He turned back to her; his grin deepened immediately but he took time to reply, as if looking for the right words.
“Not much, really. I was just thinking about what we’re trying to do with this ‘measuring It’ thing.”
“And are you comfortable with it … or It?”
“Oh, aye; certainly! The thing I like about it is that we’re not really trying to determine what It is; we’re just measuring if It’s there, based on how we think It might behave. No assumptions: it’s sort of philosophy-independent!”
“What?”
“Well, I mean we can calculate how It might behave, what sort of numbers we might see when we measure It; then we can measure It and we’ll either be right or wrong but that won’t actually take us any closer to knowing what It is. Is It just an innate scientific product of complexity? Or does It have a soul? We can be either right or wrong without knowing that. I sort of like that.”
Aisha shook her head slightly. “No, as a scientist, I like to know what I am working with; I am not comfortable with uncertainty.”
“But you have to be! We’re surrounded by it. Our world, and what we know about it is framed by uncertainty. Even science.”
“You think so?”
“Aye, we can’t avoid it. There’s lots we don’t know and lot’s we’ll never know. We have no choice in that. The only power we have is in deciding how to deal with it.” He reached into his conference bag: he was still using the one from Luxembourg. He took out his tablet and jabbed at the screen a few times.
“Here, take a look at this. This is from the blog of a friend of mine, Ruth Jones. She describes herself as a ‘technological philosopher’. Bit over-the-top but she sometimes comes out with some good stuff. This is her post from last month.”
He passed the tablet to Aisha, who read quickly:
“Known Unknowns”
This month’s post may make a valid point. Or it may not. Or it may be impossible to tell, the concept of which itself may or may not make sense by the end of the piece!
How do we handle things we don’t know? More precisely, how do we cope with things we know we don’t know? All right then: how do we handle things we know we can’t know?
The examples we’re going to discuss are (at first, at least) taken from mathematics; but there are plenty of analogies in the other sciences. This certainly isn’t a purely theoretical discussion.
On the whole, we like things (statements or propositions) in mathematics (say) to be right or wrong: true or false.
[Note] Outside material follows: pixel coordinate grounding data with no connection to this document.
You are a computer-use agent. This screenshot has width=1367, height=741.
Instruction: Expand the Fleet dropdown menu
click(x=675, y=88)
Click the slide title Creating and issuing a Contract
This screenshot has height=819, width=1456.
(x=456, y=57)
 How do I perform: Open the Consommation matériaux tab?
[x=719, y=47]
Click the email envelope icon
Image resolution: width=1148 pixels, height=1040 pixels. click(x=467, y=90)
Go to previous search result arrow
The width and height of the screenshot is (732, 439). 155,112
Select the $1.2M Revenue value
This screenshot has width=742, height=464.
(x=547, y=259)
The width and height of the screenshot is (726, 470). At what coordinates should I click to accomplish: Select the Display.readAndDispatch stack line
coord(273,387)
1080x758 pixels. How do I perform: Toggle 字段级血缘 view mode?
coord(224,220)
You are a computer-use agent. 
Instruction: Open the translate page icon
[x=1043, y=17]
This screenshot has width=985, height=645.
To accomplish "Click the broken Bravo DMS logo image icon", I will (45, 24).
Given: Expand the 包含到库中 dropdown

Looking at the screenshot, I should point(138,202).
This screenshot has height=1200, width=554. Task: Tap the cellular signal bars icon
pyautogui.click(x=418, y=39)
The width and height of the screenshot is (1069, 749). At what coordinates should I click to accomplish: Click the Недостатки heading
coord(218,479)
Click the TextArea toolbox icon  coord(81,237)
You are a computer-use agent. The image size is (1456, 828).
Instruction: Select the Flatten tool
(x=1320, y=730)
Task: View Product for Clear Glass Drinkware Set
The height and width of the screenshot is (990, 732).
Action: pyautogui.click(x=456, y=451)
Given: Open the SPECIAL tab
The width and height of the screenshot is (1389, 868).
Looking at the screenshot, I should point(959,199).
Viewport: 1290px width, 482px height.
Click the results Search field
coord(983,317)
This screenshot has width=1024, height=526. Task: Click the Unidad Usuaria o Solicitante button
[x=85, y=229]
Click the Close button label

Some simple examples are:
The statement “2 > 3” is false
The statement “There is a value of x such that x < 4” is true
The proposition “There are integer values of x, y and z satisfying the equation x3 + y3 = z3” is false. (Part of ‘Fermat’s Last Theorem’)
OK, that’s pretty straightforward but how about this one?
“Every even number (greater than 2) is the sum of two prime numbers”
Now, we can start off by trying this out easily enough. Working up: 4 = 2 + 2; 6 = 3 + 3; 8 = 3 + 5. Jumping in at random, 100 = 11 + 89 (and a number of other ways) so it looks promising.
In fact, this Goldbach’s Conjecture (GC) has been shown by calculation (computation) to be true for a huge range of even numbers, and no-one’s ever found an example where it’s not.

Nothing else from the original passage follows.